Manchmal braucht es seine Zeit, bis Innovationen (nicht nur unter Nerds!) an Fahrt gewinnen und Themen voranbringen. Auch beim Thema Decentralized Financing (kurz: DeDi) könnte dies bald der Fall sein. Gestern vor genau fünf Jahren – Happy Birthday! -erblickte mit Etherum eine neue Kryptowährung das Licht der Welt. Ziel des Teams rund um den damals erst 19-jährigen Entwickler Vitalik Buterin war es, eine Technologie zu schaffen, die die Verwaltung von dezentralen Anwendungen in einer eigenen Blockchain ermöglichte.
Sie bildet die Grundlage für die Idee eines dezentralen Finanzsystems, das ohne Banken, Zahlungsdienstleister oder andere Intermediäre auskommt. DeFi verspricht den weiteren Abbau von Bürokratie und der Wegfall des Mittelsmanns. Ein weiterer Vorteil sind zudem die hohen Renditen, die aus DeFi entstehen – vor allem im Hinblick auf die gegenwärtige Null-Zins-Politik im Euroraum.
Hinzu kommt: Dank einer eingebauten Programmiersprache wurden erstmals sogenannte Smart Contracts möglich. Diese wörtlich übersetzten intelligenten Verträge ermöglichen es zum Beispiel, bei einer Transaktion bereits Auszahlungsbedingungen zu hinterlegen, die dann automatisch ohne das Eingreifen Dritter wie einer Bank und ohne Manipulationsmöglichkeiten Dritter ausgeführt werden, wenn die vereinbarten Voraussetzungen erfüllt sind.
„Decentralized Finance kann Mainstream werden, ohne dass die Nutzer das überhaupt mitbekommen.“
Wer also DeFi auf Grundlage von Kryptowährungen betreiben will, braucht ein gutes technisches Know-how oder muss einer DeFi-Plattform vertrauen, denn die technischen Anforderungen an Einzelpersonen sind weiterhin komplex und schwer zu verstehen.

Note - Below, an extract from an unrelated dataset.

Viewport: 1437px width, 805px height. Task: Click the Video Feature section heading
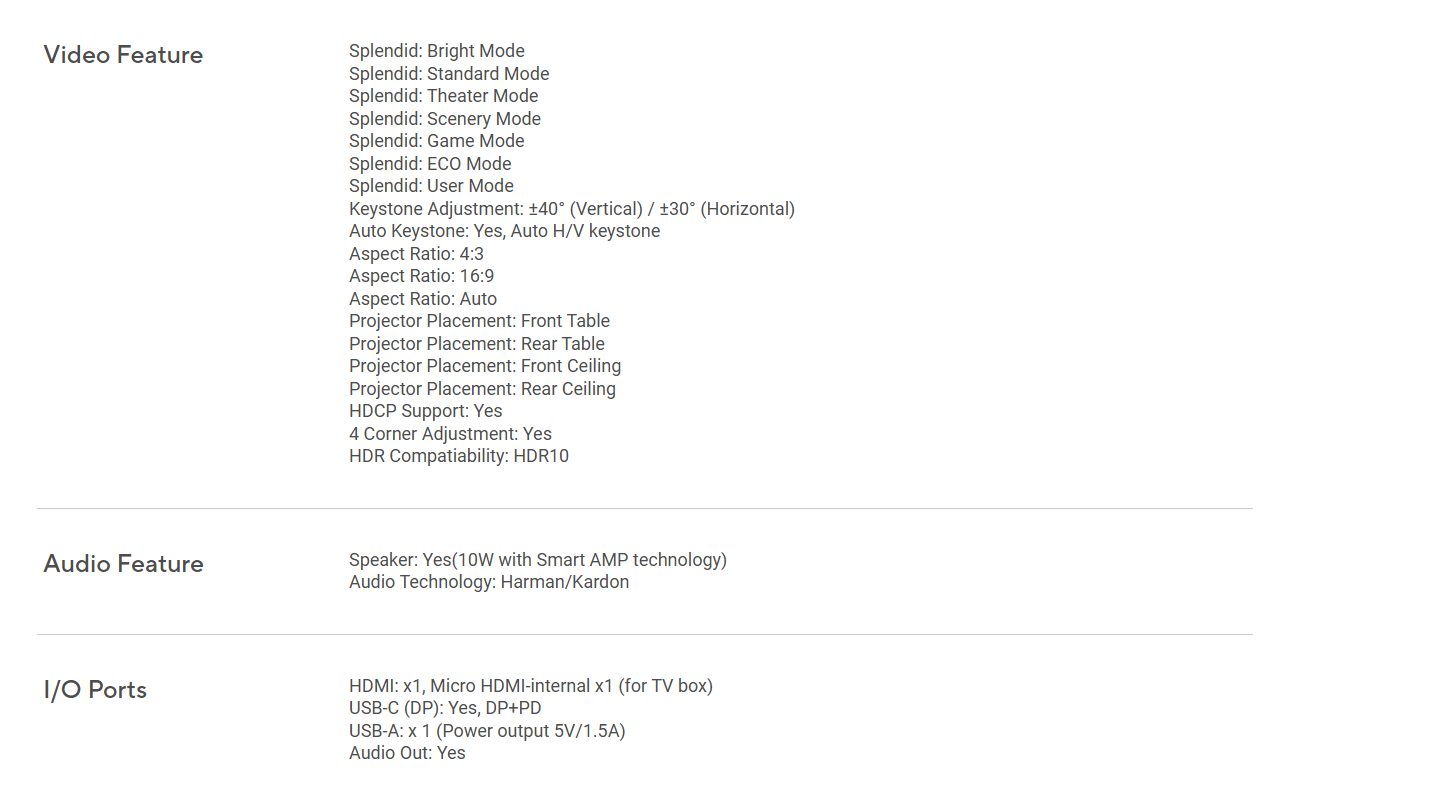click(123, 55)
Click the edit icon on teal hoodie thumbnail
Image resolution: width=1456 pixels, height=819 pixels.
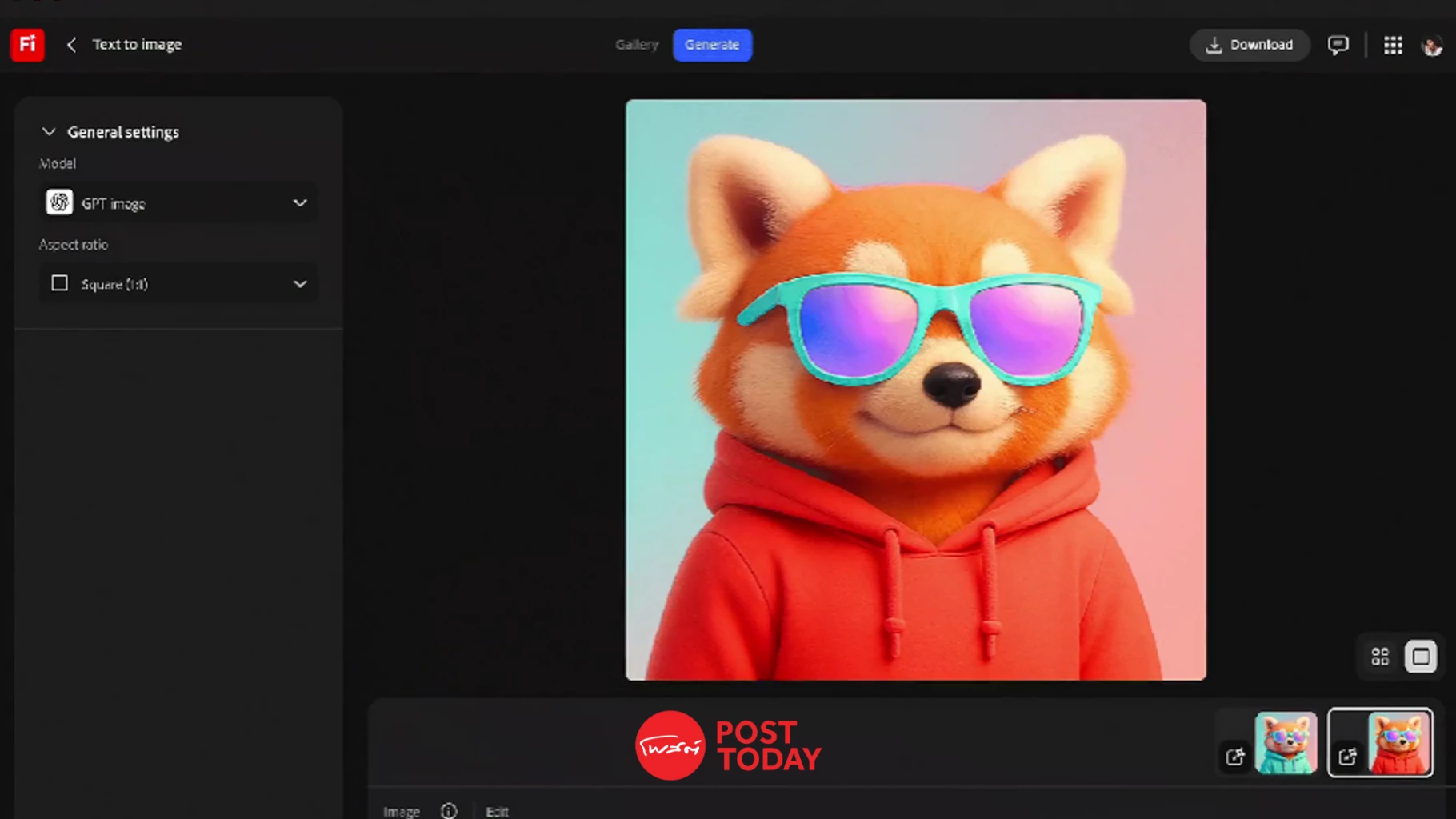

„Decentralized Finance hat enormes disruptives Potenzial und wächst gerade rasant, steckt aber insgesamt noch in den Kinderschuhen – für eine Reihe von technischen, wirtschaftlichen und regulatorischen Fragen müssen noch passende Antworten gefunden werden“, sagt Patrick Hansen, Bereichsleiter Blockchain beim Digitalverband Bitkom. „Decentralized Finance ist kein konkretes einzelnes Projekt, sondern der Oberbegriff für eine Vielzahl von Ideen und Projekten, die ein neues dezentrales, transparentes und dadurch vertrauenswürdiges Finanzsystem aufbauen wollen.“
Um eine breite und sachliche Debatte anzustoßen und zu ermöglichen, veröffentlicht der Bitkom Verband ein Infopapier „Decentralized Finance – A new Fintech Revolution?“ (Link zum Download: https://www.bitkom.org/Bitkom/Publikationen/Decentralized-Finance-A-new-Fintech-Revolution)
Wir sprechen mit den beiden Autoren des Papers, Julian Grigo und Patrick Hansen, über die Bedeutung von DeFi für die etablieren Player, über den Sprung in den Massenmarkt, sowie über Europas tragende Rolle in der weiteren Entwicklung.
Der Bitkom hat ein Paper zum Thema DeFi veröffentlicht: Was war der ausschlaggebende Grund hierfür?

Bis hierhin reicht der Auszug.